Family Businesses

Handing Down the Management of the Family Business to the Next Generation

 In Turkey, 95% of the companies are family businesses. The average lifetime of such a company is 25 years. 30% of the family businesses are handed down to the second generation, 12% of them are handed down to the third generation, and only 3% are handed down to the fourth generation.

The importance of family businesses in the global economy has been gradually increasing. It is expected that 40% of the major companies around the world will be family businesses by 2025.

Currently, family businesses have two major issues: Handing down the management to the next generation, and institutionalization.

A family business should broaden its perspective, be positive and solution-oriented, manage its sources effectively, and follow the latest developments and transform accordingly to maintain the business.

Handing down the management of the family business to the next generation is the most important issue in maintaining the business successfully.

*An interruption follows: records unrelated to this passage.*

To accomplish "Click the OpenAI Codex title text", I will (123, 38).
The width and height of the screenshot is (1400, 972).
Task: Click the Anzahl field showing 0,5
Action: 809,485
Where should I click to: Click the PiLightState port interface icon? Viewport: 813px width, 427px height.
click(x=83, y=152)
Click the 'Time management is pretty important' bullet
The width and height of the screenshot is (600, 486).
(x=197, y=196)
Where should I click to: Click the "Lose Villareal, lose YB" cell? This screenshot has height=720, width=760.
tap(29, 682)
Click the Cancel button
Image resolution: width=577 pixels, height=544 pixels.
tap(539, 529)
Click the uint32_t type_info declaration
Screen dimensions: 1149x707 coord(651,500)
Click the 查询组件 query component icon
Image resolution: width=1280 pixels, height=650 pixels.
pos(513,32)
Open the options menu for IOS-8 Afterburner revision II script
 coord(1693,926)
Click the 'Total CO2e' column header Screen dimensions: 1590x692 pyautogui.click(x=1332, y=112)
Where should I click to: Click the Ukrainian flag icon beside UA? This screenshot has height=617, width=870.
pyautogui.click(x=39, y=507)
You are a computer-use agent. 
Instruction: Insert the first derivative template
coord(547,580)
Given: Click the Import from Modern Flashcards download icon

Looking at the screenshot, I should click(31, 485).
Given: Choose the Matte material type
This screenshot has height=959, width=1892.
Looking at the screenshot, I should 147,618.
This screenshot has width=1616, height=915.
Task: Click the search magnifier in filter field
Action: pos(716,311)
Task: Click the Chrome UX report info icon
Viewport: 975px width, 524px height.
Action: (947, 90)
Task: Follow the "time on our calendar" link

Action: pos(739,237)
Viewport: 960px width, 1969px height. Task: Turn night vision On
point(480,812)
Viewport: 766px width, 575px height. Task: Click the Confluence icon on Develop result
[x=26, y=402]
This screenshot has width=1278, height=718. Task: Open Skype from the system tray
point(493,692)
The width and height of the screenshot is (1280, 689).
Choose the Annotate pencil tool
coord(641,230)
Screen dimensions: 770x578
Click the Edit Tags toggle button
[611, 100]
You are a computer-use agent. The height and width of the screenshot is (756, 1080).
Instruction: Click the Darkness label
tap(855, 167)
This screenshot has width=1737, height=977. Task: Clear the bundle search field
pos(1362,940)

Family businesses usually look like they have complicated and complex cultures. Besides, families are gradually becoming more complex and more untraditional.

There are five fundamental issues that hinder the success of family businesses.

  • Handing down the management to the next generation: Only one out of three family businesses successfully hands down the management to the second generation. A well-planned handing down process can be useful.
  • Harmonization of family expectations: Harmonization of family members’ expectations becomes very critical when founder members decide to retire from business and to hand down the management to the younger generation.
  • Balancing financial gains: It is hard to prepare share transfer agreements. Older members tend to check numbers in balance sheets. However, income capitalization approach is the type of appraisal method used mostly to estimate the value of a company.
  • Disputes between family members: Some family members may have claims different from other members. The business owner’s death, divorce, and the presence of heirs who do not play active roles in the business but have right of vote etc. can make things even more complicated.
  • Real estate and inheritance issues: These include inheritance tax and other issues that may arise after the death of the owner of a family business.

 

 

Solution in 5 Steps: These issues can be solved with a good focus and planning in 5 steps:

Step 1: Determine Your Purpose and Goals

State the company’s vision, mission, and objectives.

Step 2: Enable a Decision Making Process

Create management processes to involve the family members in the decision making process.

Step 3: Make an Assignment Plan

Identify the prospective next generation members of the board of management and executives.

Step 4: Set Out Business Assets and Personal Properties

Evaluate and estimate the potential impacts of the expenses and taxes that may arise due to sales, death, and divorce etc. on the company and members.

Step 5: Plan a Transition Process

Plan a transition process for natural transfer of shares or transfer of shares by inheritance, or for both.

 

Many family businesses fail and disappear, due to family members who have unusual expectations and deprived of the necessary skills and experience to manage and expand the business. You can save your money and time, and secure and maintain the success of your business by following the above given five steps before it is too late.